Took me a little long (since school, and the business with He-Who-Must-Now-Not-Be-Named, took a while), so I tried to make it complete. I told of it here and here, and now I'm done. 
It currently only lists pure algs to shoot any type of piece (except corners, Stefan's done that) at a time -I've only hinted at optimizations (and there definitely are some simple ones). I think it will serve as a great easy method, a BLD intro that's easy with M2 as a "stepping-stone." 

I did another 4x4x4 BLD today (success, but with comm centers), and want to try 5x5x5 with purely m2/r2 on centers and edges, soon.

Oh, and does someone have a better name than "oblique"? I've stuck with it after Stefan's endorsement, and haven't found anything better. qqwref's "chiral centers" is about as good (although with respect to r2, chirality is irrelevant compared to obliqueness)...

Oh, and I found that you can shoot RB with M U'R'U M2' U'RU M'. I'm using it from now on...


----------



## Stefan (Feb 28, 2008)

I guess the T-centers are the ultimate showdown between m2 and r2. I see you chose m2 and I'm wondering why. It has seven targets in the buffer slice while r2 would only have three, so intuitively I'd say r2 would be better.

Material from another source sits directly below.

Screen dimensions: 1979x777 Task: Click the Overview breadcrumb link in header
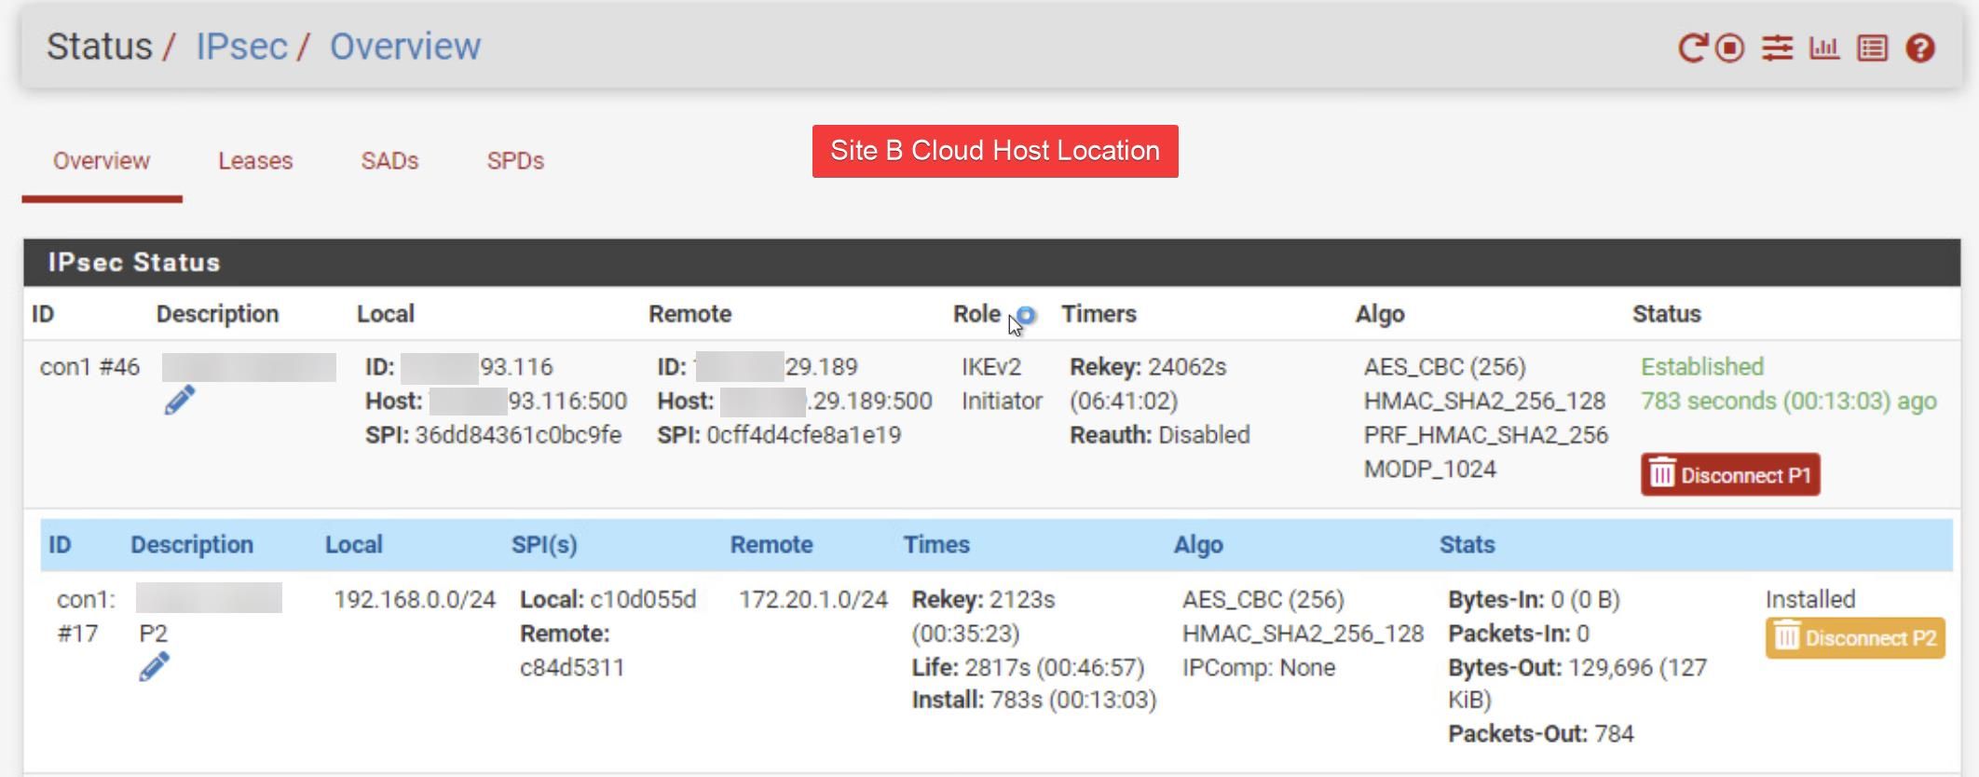[405, 47]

Also, counting your moves for the X-centers I came to *8.9 moves average*, which is more than for the U2 method:

*1* target on U (opposite the buffer) with *1* move.
*2* targets on U (next to the buffer) with *1* move each.
*12* targets on F, L, B, R with *7* moves each.
*4* targets on F, L, B, R with *9* moves each.
*1* target on D with *11* moves.
*3* targets on D with *13* moves each.

(1*1 + 2*1 + 12*7 + 4*9 + 1*11 + 3*13) / 23 = *7.5 moves average*


----------



## masterofthebass (Feb 28, 2008)

You crazy germans and your simple BLD methods.


----------



## Lucas Garron (Feb 28, 2008)

StefanPochmann said:


> I guess the T-centers are the ultimate showdown between m2 and r2. I see you chose m2 and I'm wondering why. It has seven targets in the buffer slice while r2 would only have three, so intuitively I'd say r2 would be better.
> 
> Also, counting your moves for the X-centers I came to *8.9 moves average*, which is more than for the U2 method:


I've been worrying about efficiency. I actually use comms for X-Centers, but I'm only siding with r2 centers because of habit personal preference for it (and most important to me was resolving all werd targets - oh, and since you already did U2.  ). I'll add algs for r2 T-Centers, though. How would you shoot Dl? (Dr buffer, Ur helper, right?)


----------